### Work required
Copy the data below without changes, starting at the line that contains "Given: Open the" and continuing through the end of the data. Leave the pictures out of your answer.

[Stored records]

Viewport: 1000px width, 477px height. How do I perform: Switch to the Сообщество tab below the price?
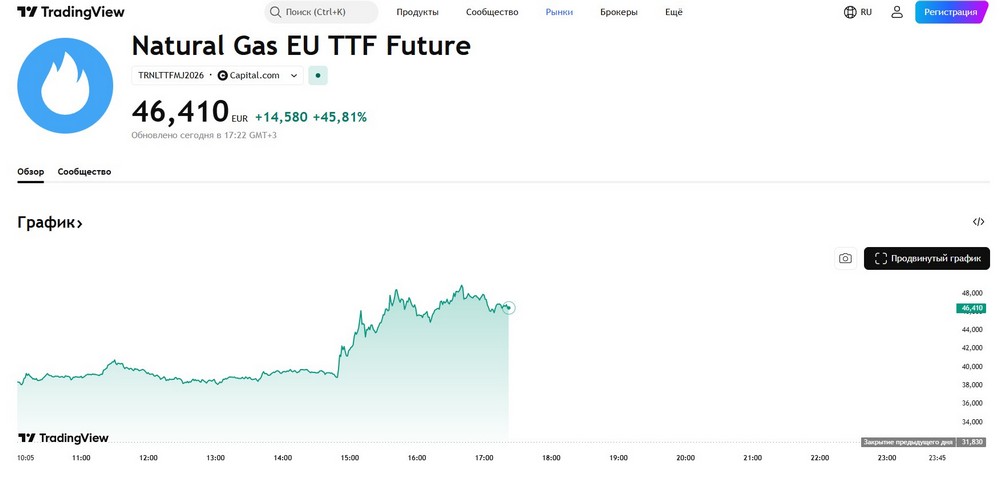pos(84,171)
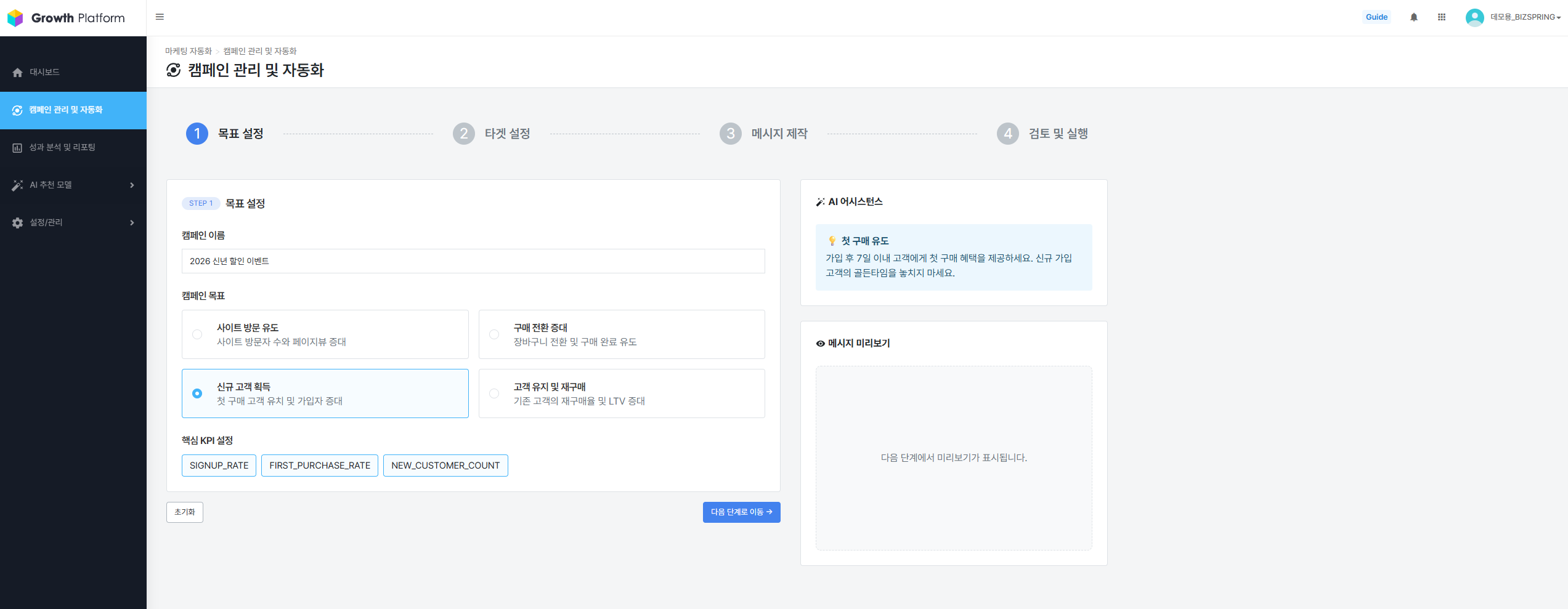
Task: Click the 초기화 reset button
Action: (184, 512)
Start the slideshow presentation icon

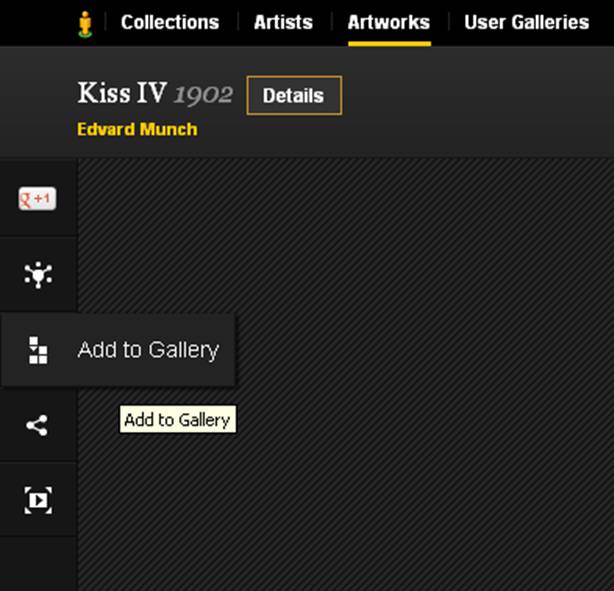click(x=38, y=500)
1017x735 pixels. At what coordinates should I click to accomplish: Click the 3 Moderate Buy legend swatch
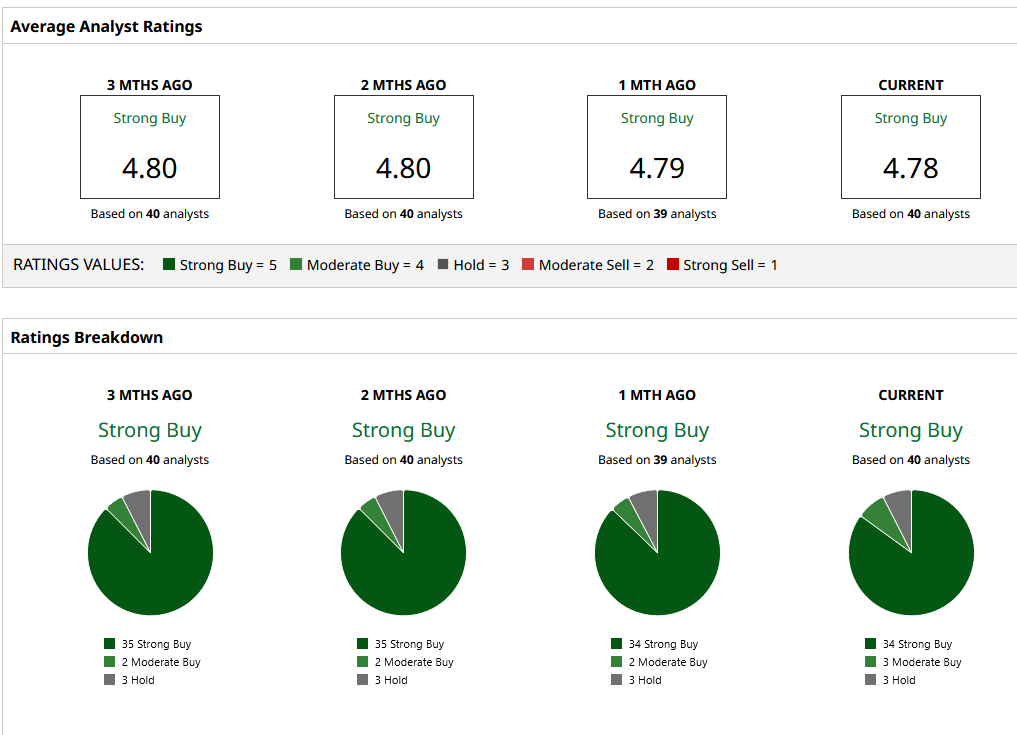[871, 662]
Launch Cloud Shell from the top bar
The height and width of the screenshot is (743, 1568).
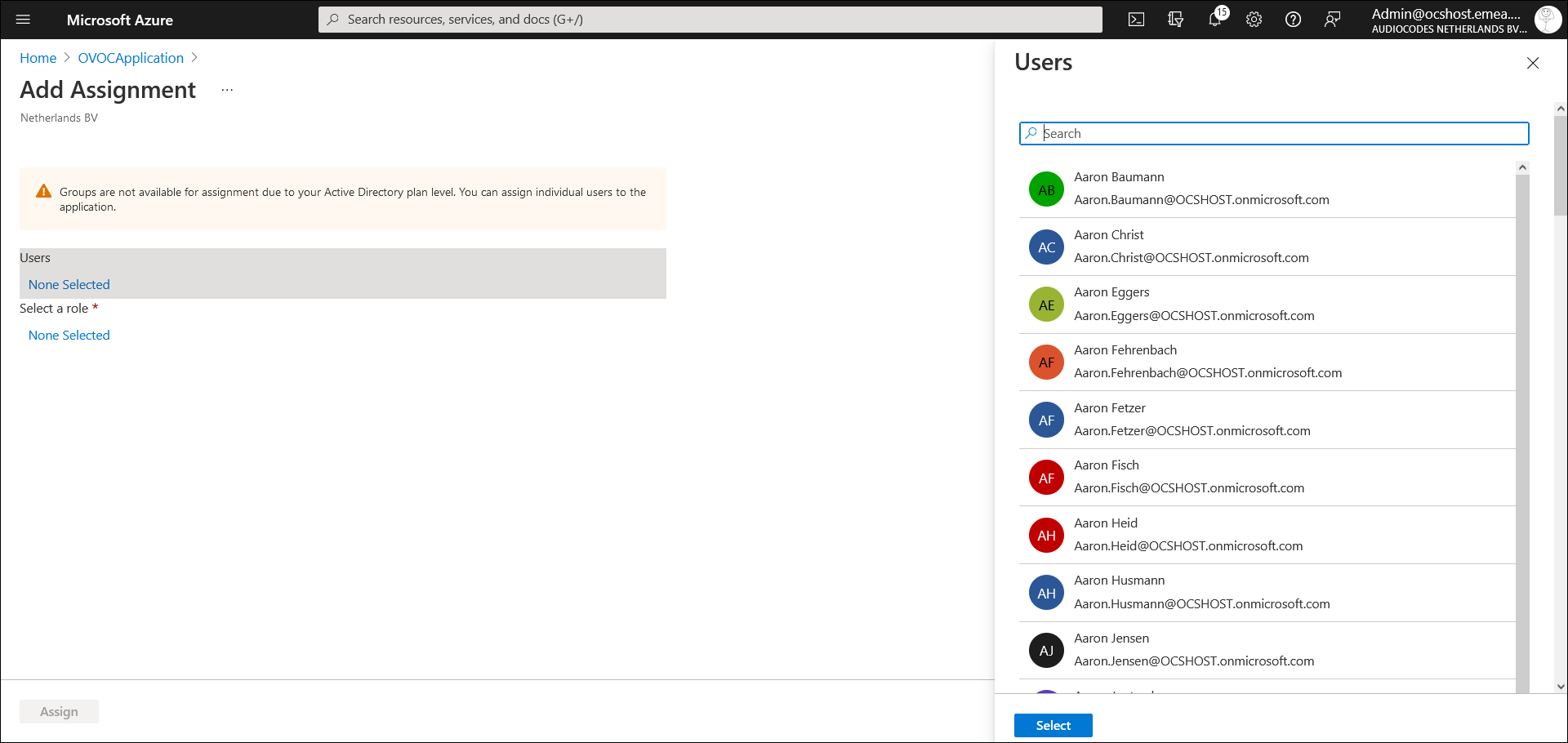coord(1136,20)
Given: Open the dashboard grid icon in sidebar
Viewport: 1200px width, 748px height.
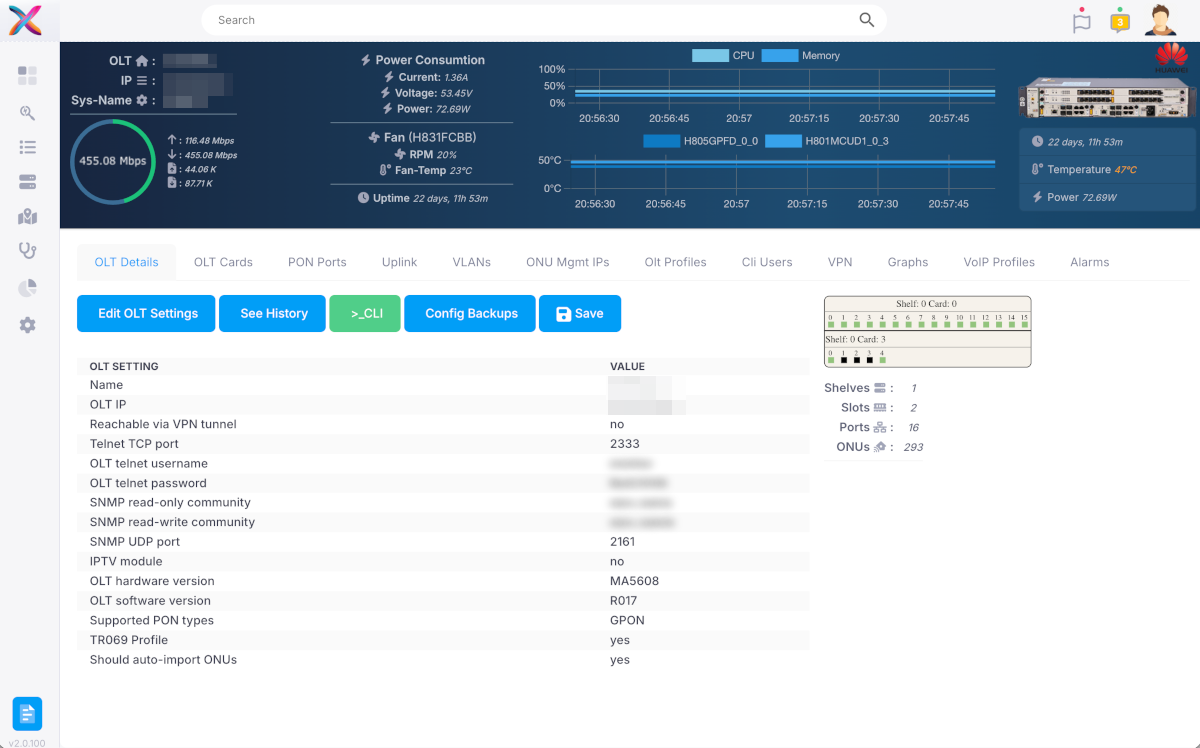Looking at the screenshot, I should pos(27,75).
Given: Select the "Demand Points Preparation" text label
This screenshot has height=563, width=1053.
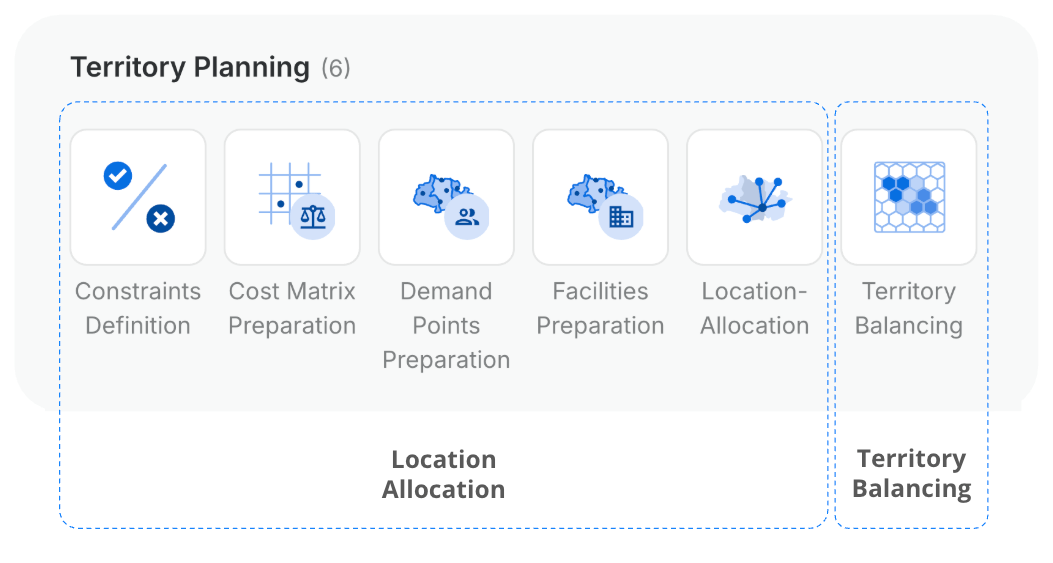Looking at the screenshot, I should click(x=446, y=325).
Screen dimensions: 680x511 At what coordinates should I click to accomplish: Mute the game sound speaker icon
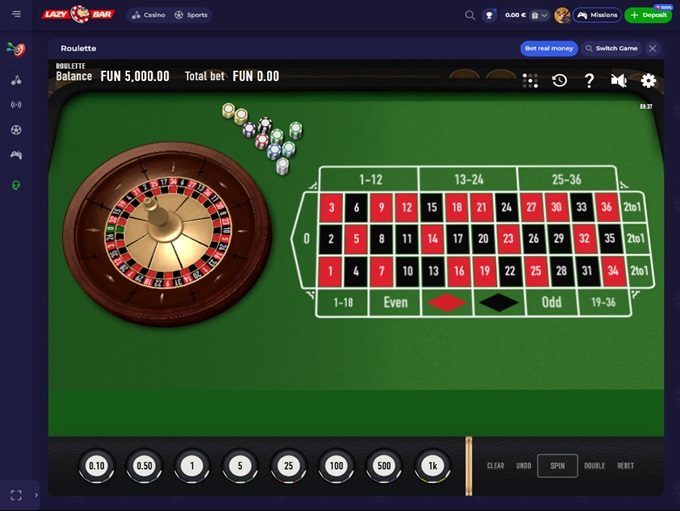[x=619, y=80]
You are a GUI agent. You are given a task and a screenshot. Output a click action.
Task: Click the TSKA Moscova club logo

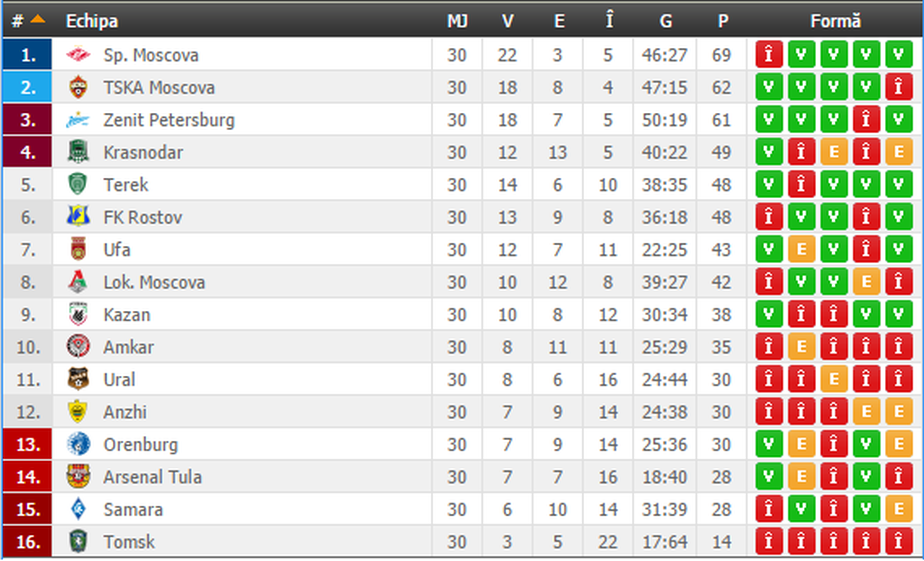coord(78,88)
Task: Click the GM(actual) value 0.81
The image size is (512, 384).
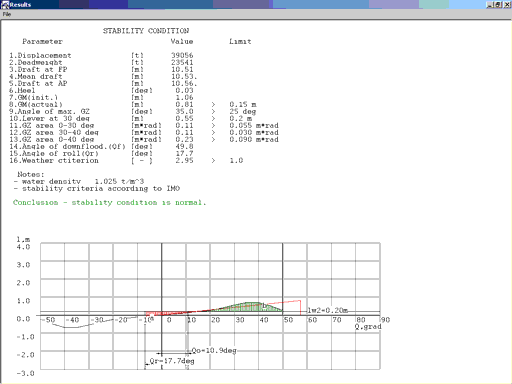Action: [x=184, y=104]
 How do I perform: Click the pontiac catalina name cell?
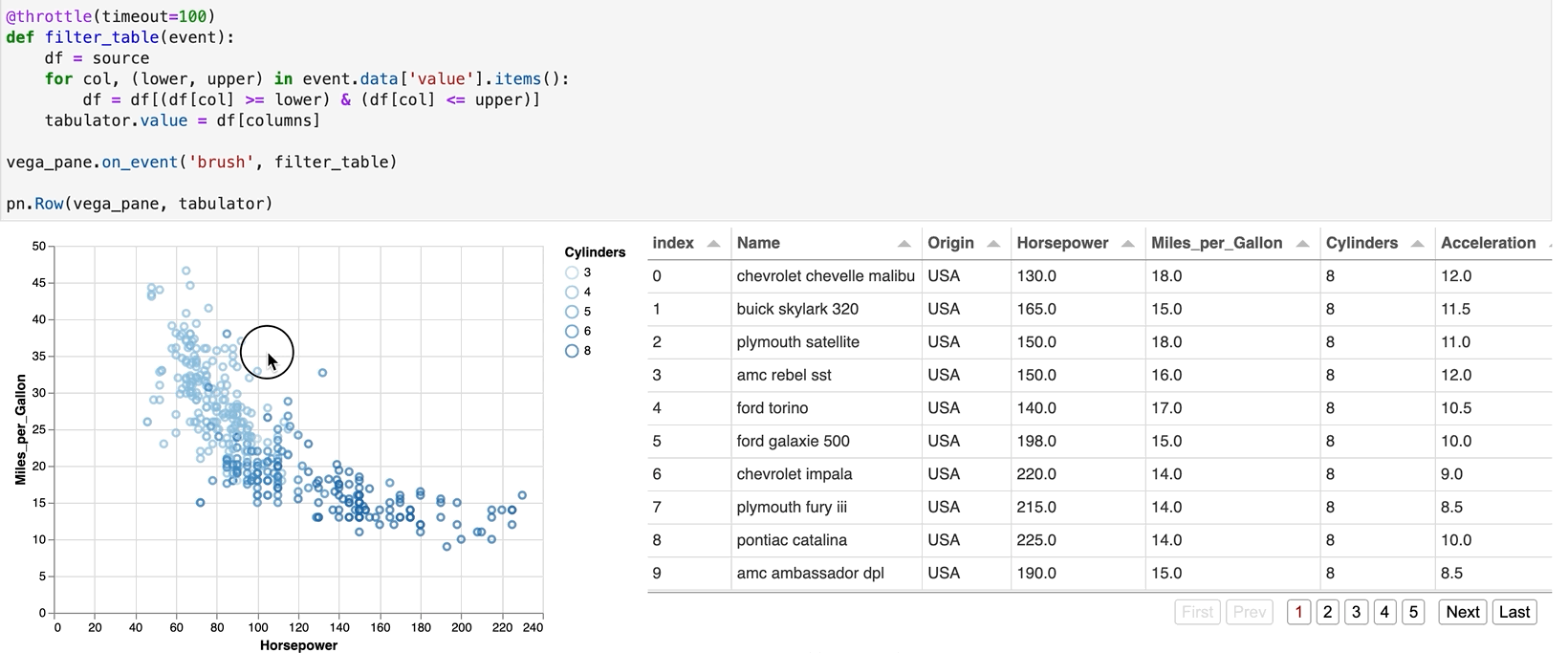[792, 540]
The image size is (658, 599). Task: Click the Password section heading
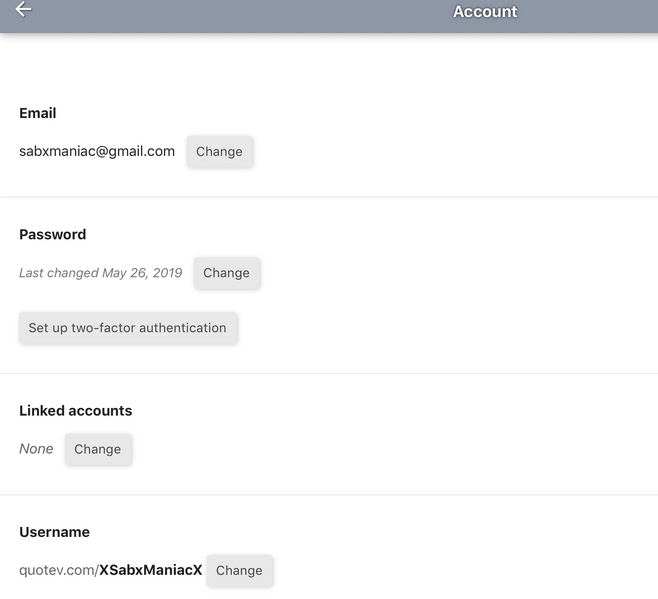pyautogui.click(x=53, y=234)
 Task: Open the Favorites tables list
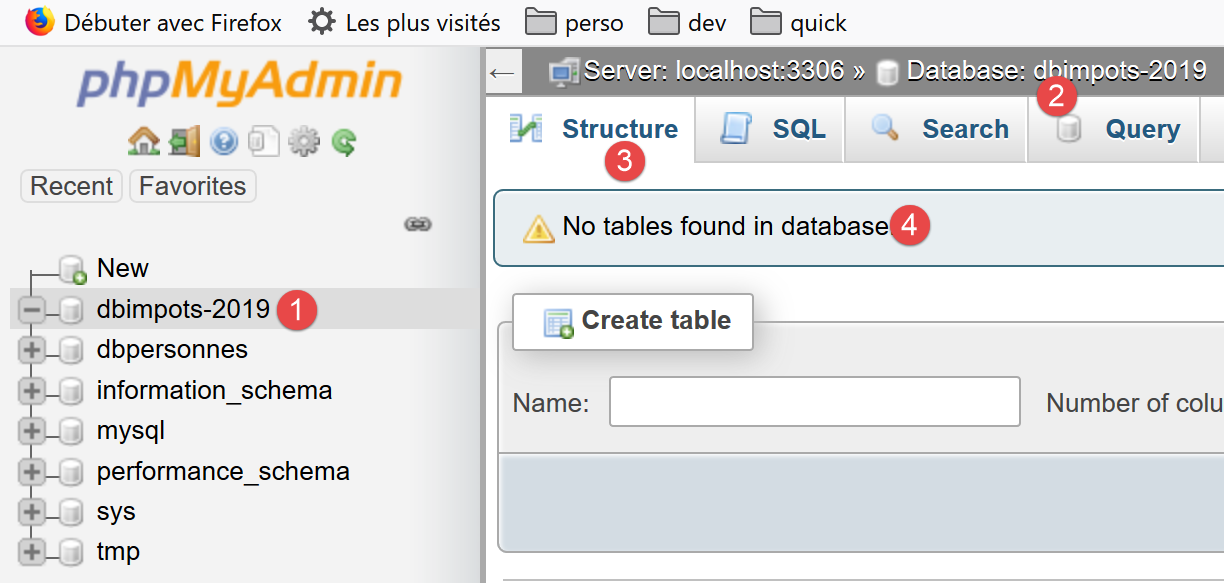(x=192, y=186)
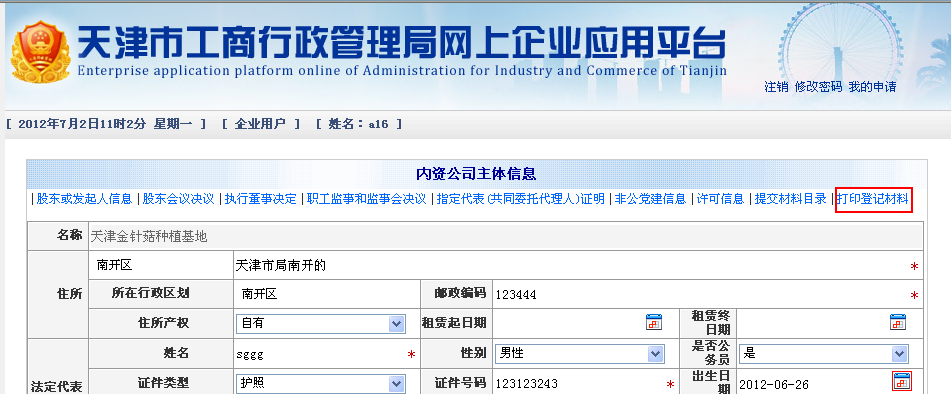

### Problem solution
Given: Open the dashboard grid icon in sidebar
Viewport: 1200px width, 748px height.
Looking at the screenshot, I should pos(27,75).
Given: Select the "Demand Points Preparation" text label
This screenshot has height=563, width=1053.
Looking at the screenshot, I should click(x=446, y=325).
Screen dimensions: 680x511 At what coordinates should I click to accomplish: Mute the game sound speaker icon
[x=619, y=80]
You are a GUI agent. You are given a task and a screenshot. Output a click action.
Task: Click the TSKA Moscova club logo

coord(78,88)
Task: Click the GM(actual) value 0.81
The image size is (512, 384).
Action: [x=184, y=104]
 How do I perform: Click the pontiac catalina name cell?
[792, 540]
The image size is (658, 599). Task: Click the Password section heading
pyautogui.click(x=53, y=234)
 Task: Open the Favorites tables list
(x=192, y=186)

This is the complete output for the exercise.